Al least its PCIe and not just plain old PCI.

That would be a problem.

----------

## bunder

That should be more than adequate for at least a gigabit connection, my old router was a p4 3.0E and I only replaced it because generating traffic graphs and applying new rules was taking too long.

----------

## hanj

 *NeddySeagoon wrote:*   

> hanj,
> 
> Al least its PCIe and not just plain old PCI.
> 
> That would be a problem.

 

 *bunder wrote:*   

> That should be more than adequate for at least a gigabit connection, my old router was a p4 3.0E and I only replaced it because generating traffic graphs and applying new rules was taking too long.

 

Anything I should look for? I agree, that I think the box should be able to handle this. I keep having a feeling that this might be a missing kernel piece or sysctl option. The NICs are reporting 0 errors, but could this be a NIC thing? Could this be a cable thing? Or could it be how the box is talking to the modem? When connected directly to the modem, it appears to be ripping fast.

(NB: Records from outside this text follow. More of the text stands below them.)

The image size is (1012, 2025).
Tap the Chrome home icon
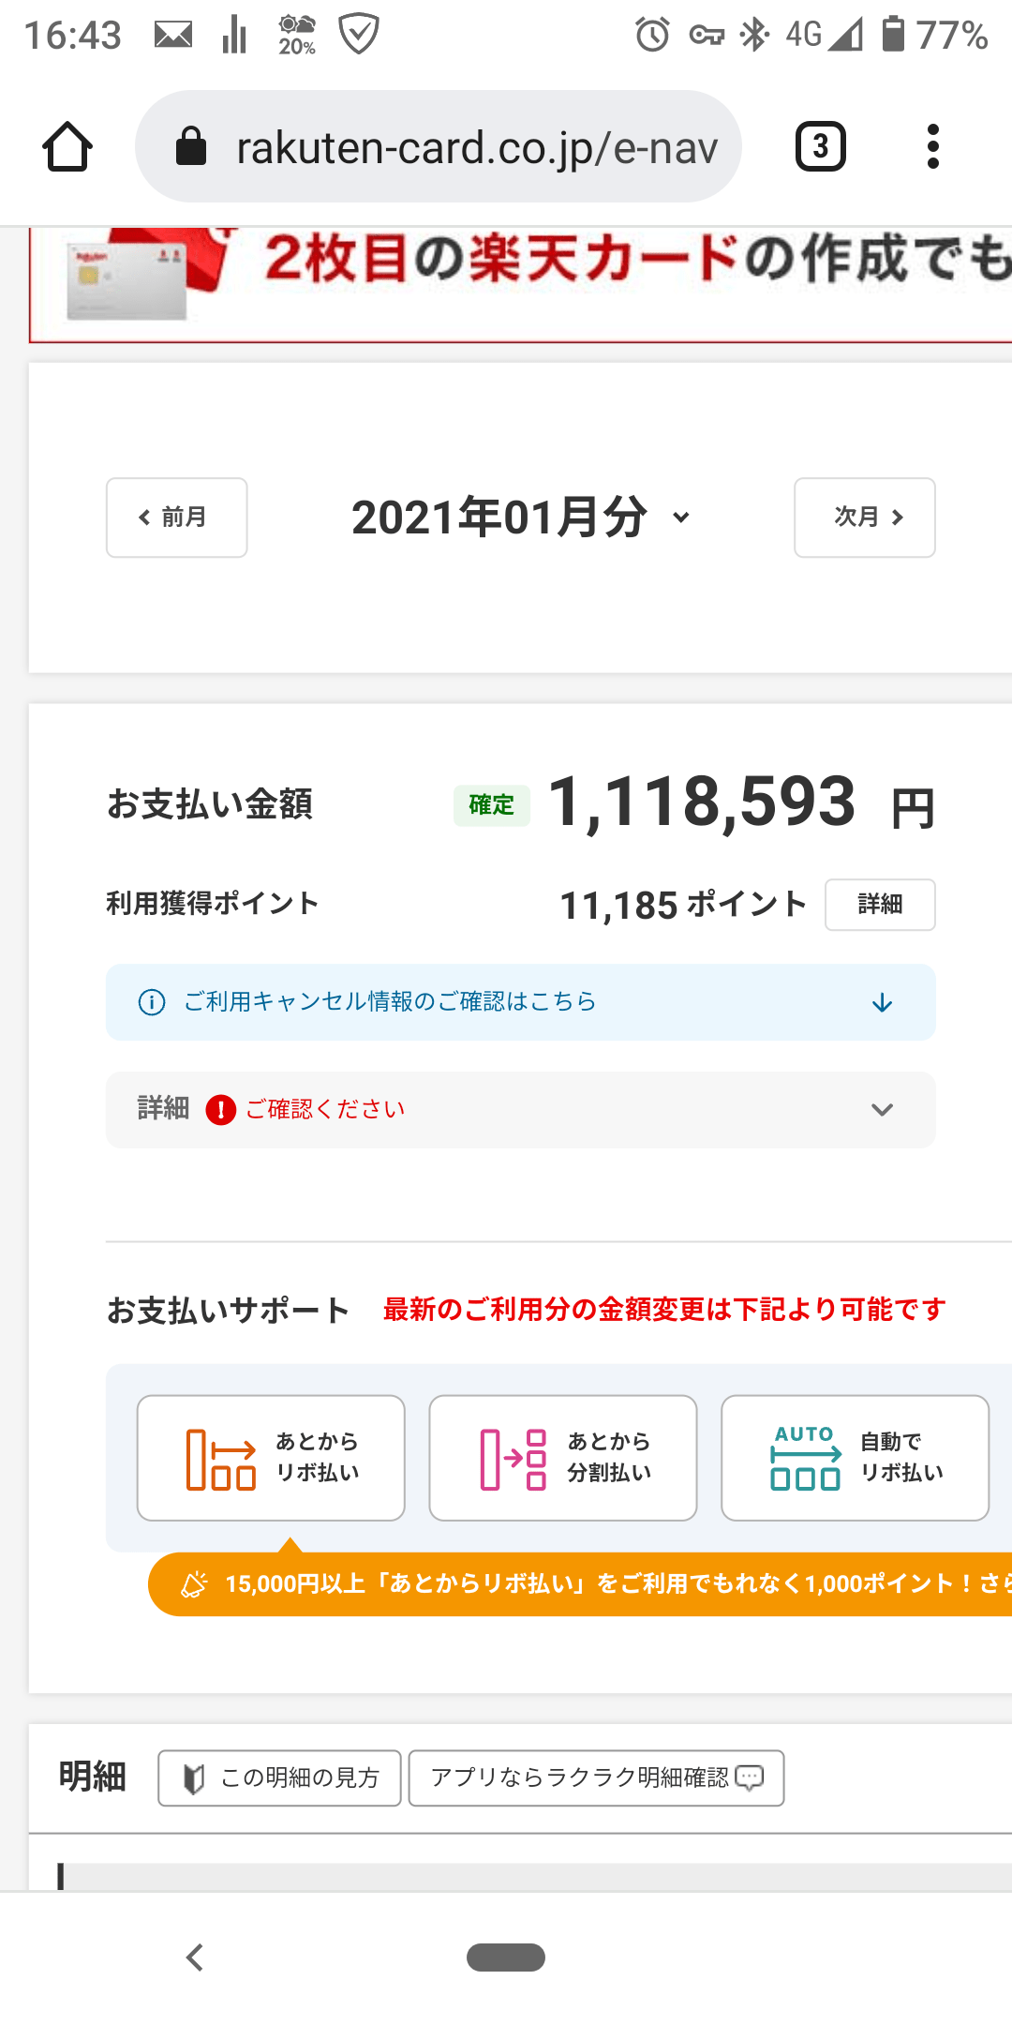(67, 147)
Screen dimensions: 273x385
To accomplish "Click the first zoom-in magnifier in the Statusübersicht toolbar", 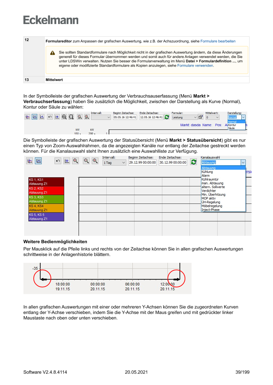I will point(76,161).
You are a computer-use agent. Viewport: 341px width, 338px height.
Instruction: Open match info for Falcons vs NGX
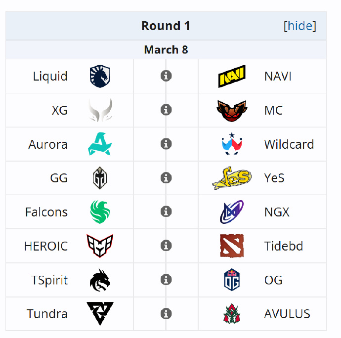click(x=166, y=211)
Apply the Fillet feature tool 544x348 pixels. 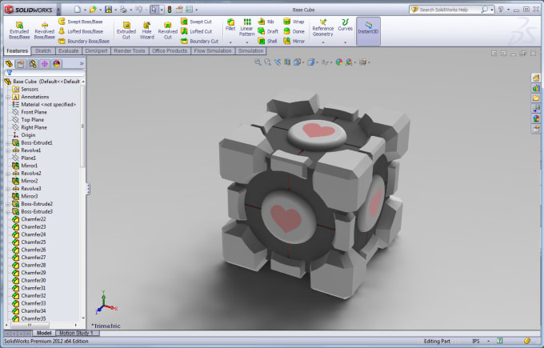(230, 26)
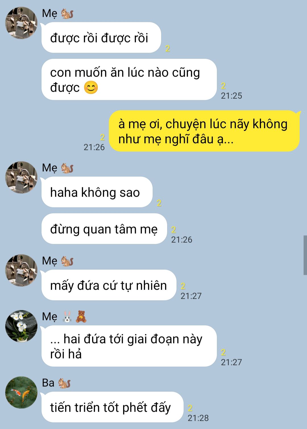Select the "được rồi được rồi" message bubble
307x429 pixels.
(101, 38)
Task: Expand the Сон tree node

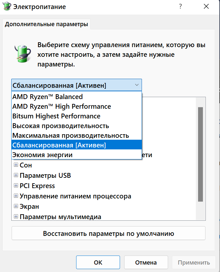Action: point(16,165)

The original kernel config had QoS schedule, and I thought that would be the issue, but removing that no change. That is also the weird thing.. EVERY change shows no change what-so-ever. Which makes me feel.. could it be the modem's relationship with this firewall?

Thanks guys!

hanji

----------

## P.Kosunen

Test Realteks proprietary driver if it is better.

https://packages.gentoo.org/packages/net-misc/r8168

----------

## khayyam

hanj ...

you didn't mention, but you say "firewall", do you mean that is the machine's purpose, or that there is filtering (ie, iptables) on the interface? If the later, did you '--flush', '--delete-chain', '--zero' the chains (in essence, removed the "firewall") and similarly tested with iperf?

You should also describe the topology of this firewall, are you filtering on both eth0 and eth1

I'm seeing ipv4 addressing, do you have ipv6 enabled? If it is (and you're not using ipv6), try adding enable_ipv6_eth0="false".

Also, can you not obfuscate ip addresses unless absolutely necessary, giving us the full address for '192.168.xxx.xxx' isn't going to make it any easier for us to h4x0r your reserved network ... but it may provide some infomation that turns out in the end to have some relevence to the issue.

best ... khay

----------

## NeddySeagoon

hanj,

What is the link to the outside world?

Does it have a contention ratio?

e.g. My ADSL used to have a link speed on the phone wire of 8Mbit/sec. That was the theoretical best downlink speed without any overhead.

(Raw bits between the exchange an me). Error correction uses some of that and the Ethernet overhead adds more.

However, the killer was the 50:1 contention ratio on domestic ADSL. That means for every 1 MB of installed capacity, BT sold up to 50MB. 

It was very noticeable in busy times.  

How is your service delivered and what does the "they were getting 123 Mbps" refer to?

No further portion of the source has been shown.